Representative means the extent to which a sample mirrors a researcher’s target population and reflects its characteristics (e.g., gender, ethnicity, socioeconomic level).As an entire population tends to be too large to work with, a smaller group of participants must act as a representative sample. A sample is the participants you select from a target population (the group you are interested in) to make generalizations about.You could segment on rural, urban, suburban, and then take a random sample within each. For example, if interested in distance to clean water for populated areas in a region, you must first have a list of all of these regions. Note that this requires knowing the population of interest.Within each category take a random sample. Segment your population into the predetermined key categories of interest.If you are afraid that you will not obtain enough people (observations) for one of your key categories in a simple random sample, then a stratified random sample is a viable alternative.

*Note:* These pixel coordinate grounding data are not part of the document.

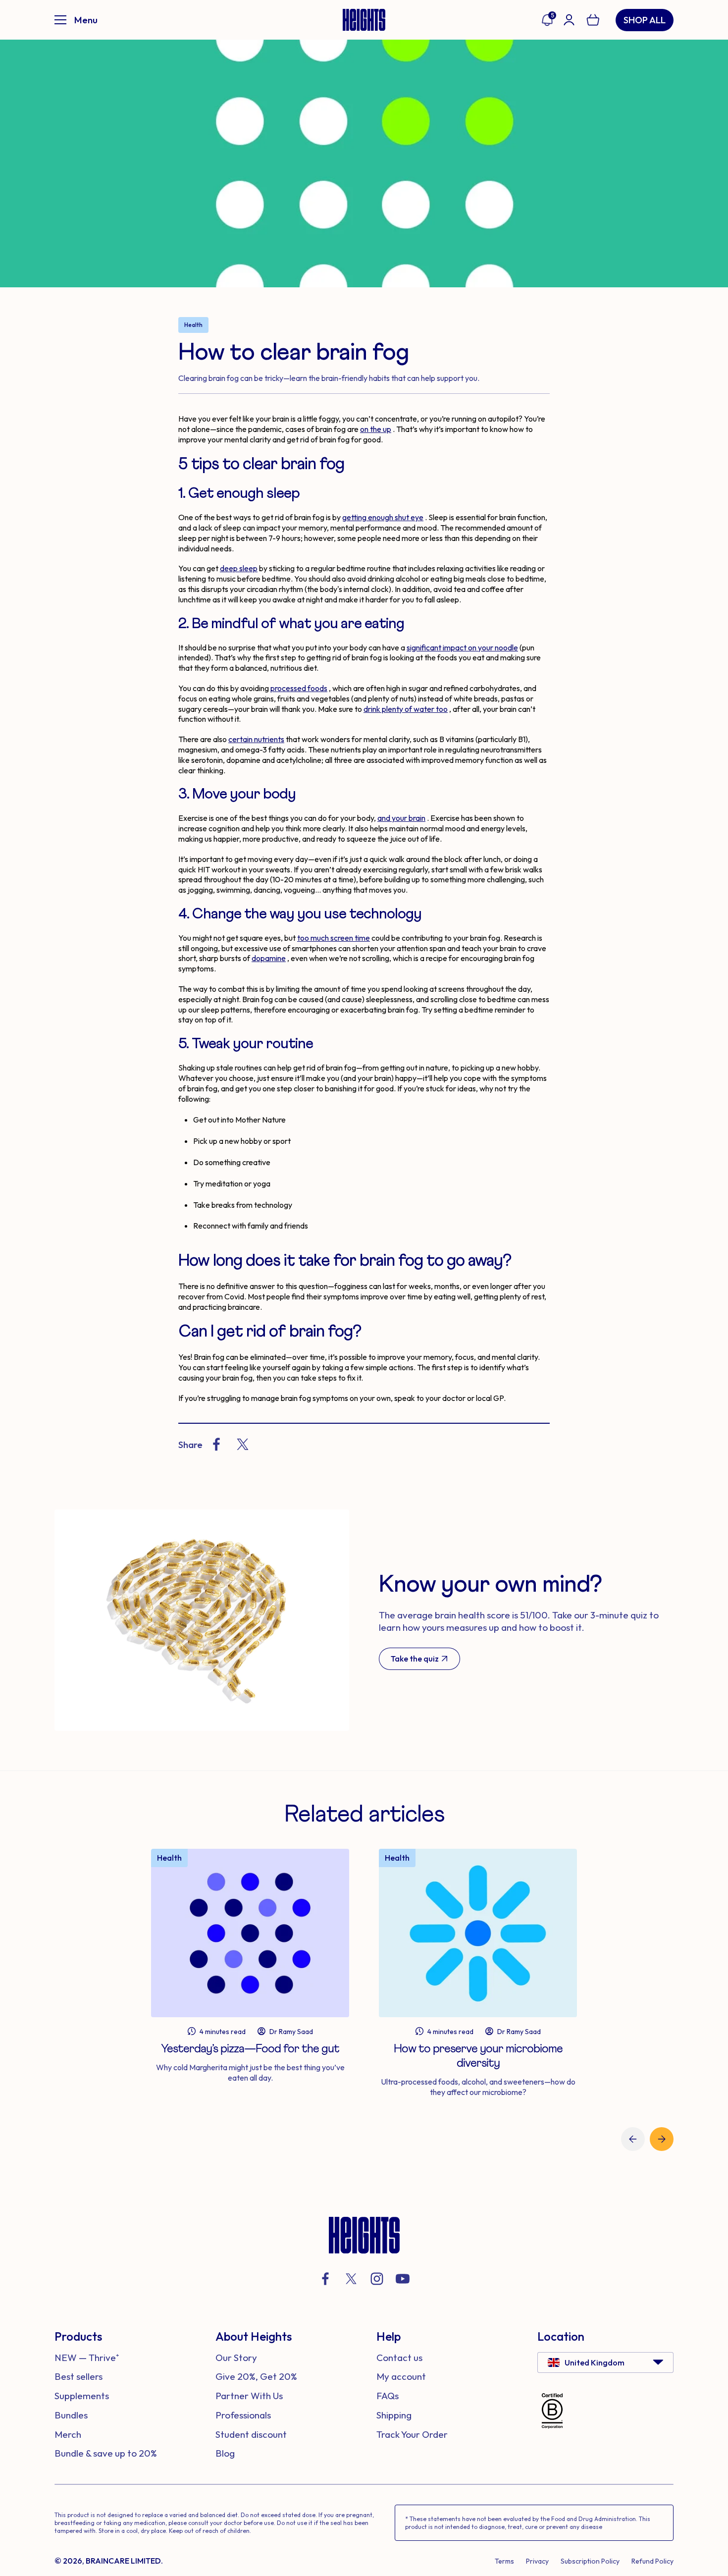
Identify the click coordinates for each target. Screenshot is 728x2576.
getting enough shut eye (382, 517)
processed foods (298, 688)
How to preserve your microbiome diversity (478, 2056)
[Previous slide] (633, 2139)
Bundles (71, 2415)
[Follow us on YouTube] (403, 2279)
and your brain (401, 818)
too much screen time (333, 938)
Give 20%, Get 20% (256, 2376)
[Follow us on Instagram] (377, 2279)
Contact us (399, 2357)
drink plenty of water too (406, 709)
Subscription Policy (590, 2561)
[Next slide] (662, 2139)
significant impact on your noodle (462, 647)
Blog (225, 2453)
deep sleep (239, 568)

Stratified random sampling trial#
In particular, it examines views regarding individual compensation for participation and post-trial benefits to the community in which the trial took place. In Grady et al (2008) the study examines the views of research participants in a hypothetical HIV vaccine study. (Investigators oversample in the smaller strata in order to increase their sample size, which is necessary to conduct proper statistical analyses.) In practice, stratified random sampling along with other more complex sampling techniques are employed in large-scale surveys, especially governmental censes, to reduce some of the logistical costs associated with collecting information from a sample. Stratified random sampling is used instead of simple random sampling when the categories of the strata are thought to be too distinct and too important to the research interest, and/or when investigators wish to oversample a particularly small group of interest. every element in the population can be assigned to only one stratum), and no population element can be excluded in the construction of strata. Each strata should be mutually exclusive (i.e. This way a randomised probabilistic sample is selected within each stratum. The second step is to take a simple random sample within each stratum.

The strata are chosen to divide a population into important categories relevant to the research interest.įor example, if interested in school achievement we may want to first split schools into rural, urban, and suburban as school achievement on average may be quite distinct between these regions. Stratified random sampling is a probabilistic sampling method, in which the first step is to split the population into strata, i.e.